For seed germination the mature embryos were cultured with orientation having the embryo-axis side in contact (scutellum side up) with the MS medium supplemented with 3% sucrose, growth regulators (5 mg/l 2,4-D and 3 mg/l BAP) and finally incubated in the light (25 ± 2 °C with 50 μmol m−2 s−1) at 27 0 C. After 2 wks, the bulged internodes were longitudinally split with a sharp scalpel to expose shoot meristem and simultaneously cultured on callus induction media with the split side facing the media.

Embryogenic callus

To induce calluses from split internode it was transferred to callus induction medium containing MS + 2,4-D (1.0–3.5 mg/l) + BAP (0.1–2.5 mg/l). The plates were transferred to controlled growth chamber at 25 ± 2 °C under continuous dark. 2 wks after incubation embryogenic callus inductions were visible. For better proliferation the callus was removed manually from the internodes, and again subcultured for another 1 wk.

Organogenic callus

The longitudinally split internodes were also transferred to the organogenic callus induction medium (MS + 1.0–3.5 mg/l 2,4-D + BAP (0.1–2.5 mg/l). The cultures were maintained at 25 ± 2°C with 50 μmol m−2 s−1 irradiance produced by cool fluorescent lamps (Philips) and were exposed to a photoperiod of 16 h light, 8 h dark and 55% relative humidity. Two wks later, calluses arising from the explants were separated and subcultured again for 1 wk. Three wks later well-established morphogenetic regenerable organogenic calluses were proliferated.
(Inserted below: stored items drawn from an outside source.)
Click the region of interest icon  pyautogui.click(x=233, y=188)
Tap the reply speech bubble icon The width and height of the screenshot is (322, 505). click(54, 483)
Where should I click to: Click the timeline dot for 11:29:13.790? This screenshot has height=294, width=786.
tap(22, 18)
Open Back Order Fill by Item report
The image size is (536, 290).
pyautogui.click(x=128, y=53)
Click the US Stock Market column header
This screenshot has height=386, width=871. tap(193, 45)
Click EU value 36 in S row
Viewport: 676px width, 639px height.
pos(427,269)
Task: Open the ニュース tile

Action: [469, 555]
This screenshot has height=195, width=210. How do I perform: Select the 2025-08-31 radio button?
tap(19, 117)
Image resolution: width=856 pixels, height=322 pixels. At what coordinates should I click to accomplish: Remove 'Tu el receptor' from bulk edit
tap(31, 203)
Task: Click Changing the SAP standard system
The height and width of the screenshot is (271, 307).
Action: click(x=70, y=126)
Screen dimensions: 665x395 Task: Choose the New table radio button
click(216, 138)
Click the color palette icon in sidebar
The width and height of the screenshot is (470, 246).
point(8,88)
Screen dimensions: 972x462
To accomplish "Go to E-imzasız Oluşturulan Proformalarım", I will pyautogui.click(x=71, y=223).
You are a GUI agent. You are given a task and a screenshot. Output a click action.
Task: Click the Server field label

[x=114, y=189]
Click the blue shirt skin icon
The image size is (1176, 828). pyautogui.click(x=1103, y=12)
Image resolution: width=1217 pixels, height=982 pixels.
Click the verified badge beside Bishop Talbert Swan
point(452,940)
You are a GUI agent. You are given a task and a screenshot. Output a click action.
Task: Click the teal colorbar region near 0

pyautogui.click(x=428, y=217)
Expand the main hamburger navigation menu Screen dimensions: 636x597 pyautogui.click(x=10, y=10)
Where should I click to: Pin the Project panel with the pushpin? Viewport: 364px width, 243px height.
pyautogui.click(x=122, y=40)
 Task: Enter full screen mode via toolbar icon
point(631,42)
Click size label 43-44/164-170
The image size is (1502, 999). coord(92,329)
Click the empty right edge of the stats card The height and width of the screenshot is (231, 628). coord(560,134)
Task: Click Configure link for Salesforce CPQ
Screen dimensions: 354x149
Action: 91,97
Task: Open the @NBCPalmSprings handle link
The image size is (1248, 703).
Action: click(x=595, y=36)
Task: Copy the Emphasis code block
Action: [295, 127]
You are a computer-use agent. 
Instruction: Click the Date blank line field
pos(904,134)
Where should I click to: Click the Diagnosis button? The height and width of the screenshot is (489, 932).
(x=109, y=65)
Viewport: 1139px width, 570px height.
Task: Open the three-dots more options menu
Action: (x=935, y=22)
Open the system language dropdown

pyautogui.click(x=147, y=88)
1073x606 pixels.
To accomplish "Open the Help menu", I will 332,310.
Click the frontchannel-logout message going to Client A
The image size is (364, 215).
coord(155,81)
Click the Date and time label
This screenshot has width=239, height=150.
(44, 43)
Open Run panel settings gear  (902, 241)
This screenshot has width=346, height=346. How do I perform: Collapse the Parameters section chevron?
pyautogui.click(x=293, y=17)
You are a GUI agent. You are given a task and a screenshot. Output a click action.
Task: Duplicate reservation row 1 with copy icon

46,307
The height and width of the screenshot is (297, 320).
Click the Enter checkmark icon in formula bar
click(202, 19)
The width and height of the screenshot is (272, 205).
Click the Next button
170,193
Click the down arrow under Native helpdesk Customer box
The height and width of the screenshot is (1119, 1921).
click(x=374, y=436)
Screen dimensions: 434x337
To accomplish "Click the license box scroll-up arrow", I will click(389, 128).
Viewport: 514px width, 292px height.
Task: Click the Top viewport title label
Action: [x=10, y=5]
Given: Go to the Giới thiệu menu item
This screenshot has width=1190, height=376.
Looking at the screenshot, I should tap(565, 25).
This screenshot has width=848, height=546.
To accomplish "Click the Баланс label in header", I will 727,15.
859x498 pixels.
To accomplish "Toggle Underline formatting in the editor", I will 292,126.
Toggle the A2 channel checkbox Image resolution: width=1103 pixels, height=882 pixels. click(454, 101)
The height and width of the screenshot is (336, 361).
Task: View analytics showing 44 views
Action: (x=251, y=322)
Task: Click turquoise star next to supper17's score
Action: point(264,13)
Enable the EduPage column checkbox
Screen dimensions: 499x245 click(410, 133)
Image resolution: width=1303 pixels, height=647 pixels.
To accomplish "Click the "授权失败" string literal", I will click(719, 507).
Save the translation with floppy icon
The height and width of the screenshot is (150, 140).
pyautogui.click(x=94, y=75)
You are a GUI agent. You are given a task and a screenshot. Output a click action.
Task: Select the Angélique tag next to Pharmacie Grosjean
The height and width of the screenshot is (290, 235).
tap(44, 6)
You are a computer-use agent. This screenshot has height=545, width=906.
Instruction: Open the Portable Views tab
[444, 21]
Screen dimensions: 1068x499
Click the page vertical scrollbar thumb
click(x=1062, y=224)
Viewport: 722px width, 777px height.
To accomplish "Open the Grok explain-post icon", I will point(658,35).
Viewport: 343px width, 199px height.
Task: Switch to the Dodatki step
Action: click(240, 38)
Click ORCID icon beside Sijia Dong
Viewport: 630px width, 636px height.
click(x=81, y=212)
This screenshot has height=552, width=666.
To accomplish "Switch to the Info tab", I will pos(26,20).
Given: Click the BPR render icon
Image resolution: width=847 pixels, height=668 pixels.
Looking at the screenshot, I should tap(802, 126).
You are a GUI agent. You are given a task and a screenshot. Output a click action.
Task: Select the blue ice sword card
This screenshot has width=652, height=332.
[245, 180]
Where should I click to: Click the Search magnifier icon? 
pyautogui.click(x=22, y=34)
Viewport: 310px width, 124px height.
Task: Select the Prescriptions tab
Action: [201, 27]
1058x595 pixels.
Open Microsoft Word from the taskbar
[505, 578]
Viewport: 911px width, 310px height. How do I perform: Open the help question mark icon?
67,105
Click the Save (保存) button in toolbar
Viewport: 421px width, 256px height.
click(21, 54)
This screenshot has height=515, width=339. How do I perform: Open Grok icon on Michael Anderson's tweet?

Plant regeneration, rooting and acclimatization

A schematic representation of complete protocol for high frequency callus induction and plant regeneration of Indian maize (HQPM-1) is shown in Figure 2 for. To investigate the regeneration potential of internodes derived callus (embryogenic and organogenic) it was transferred to regeneration medium (MS + various concentration of BAP, KIN and NAA). The subcultured flasks were transferred to the light (25 ± 2 °C with 50 μmol m−2 s−1) conditions. The adventitious shoot formation was noticed after one-week. Each flask having media type and their concentration was recorded. Once the regenerated multiple shoot reached their height 2–3 cm, the shoot bunches were separated into individual shoots and transferred to rooting medium. The initiation and establishment of the roots were continued in the MS medium. Plantlets with the hardened roots were transferred to small pots containing a mixture of vermiculite, sand and peat moss in 1:1:1 ratio. Each pot was covered with a polythene bag to maintain high humidity initially for the few days. Subsequently, the humidity was reduced by making holes in the polythene bags to harden the plants. All the media above mentioned were adjusted to pH 5.8, solidified with 0.8% agar. PGRs (Plant growth regulators) were added to the medium after autoclaving. The media were autoclaved for 20 min at 121 °C and 1.1 kg/cm2 pressure.

Figure 2. A schematic representation of an improved protocol for high frequency callus induction and plant regeneration including successive subculture (medium innovation) and appropriate hormone combinations especially N6-benzyladenine (BAP) and the ratio of auxin (2, 4-D) to cytokinin (BAP and kinetin (KIN) in Zea mays.

Data analysis

In the present study, 50 explants were used for each combination of different hormones supplemented with MS medium under similar conditions. Data represent the means ± SE of 3 independent explants (n = 3), calculated by using MSTAT computer program. Least Significant Difference (LSD) among the means at P > 0.05 level of probability was considered as significant.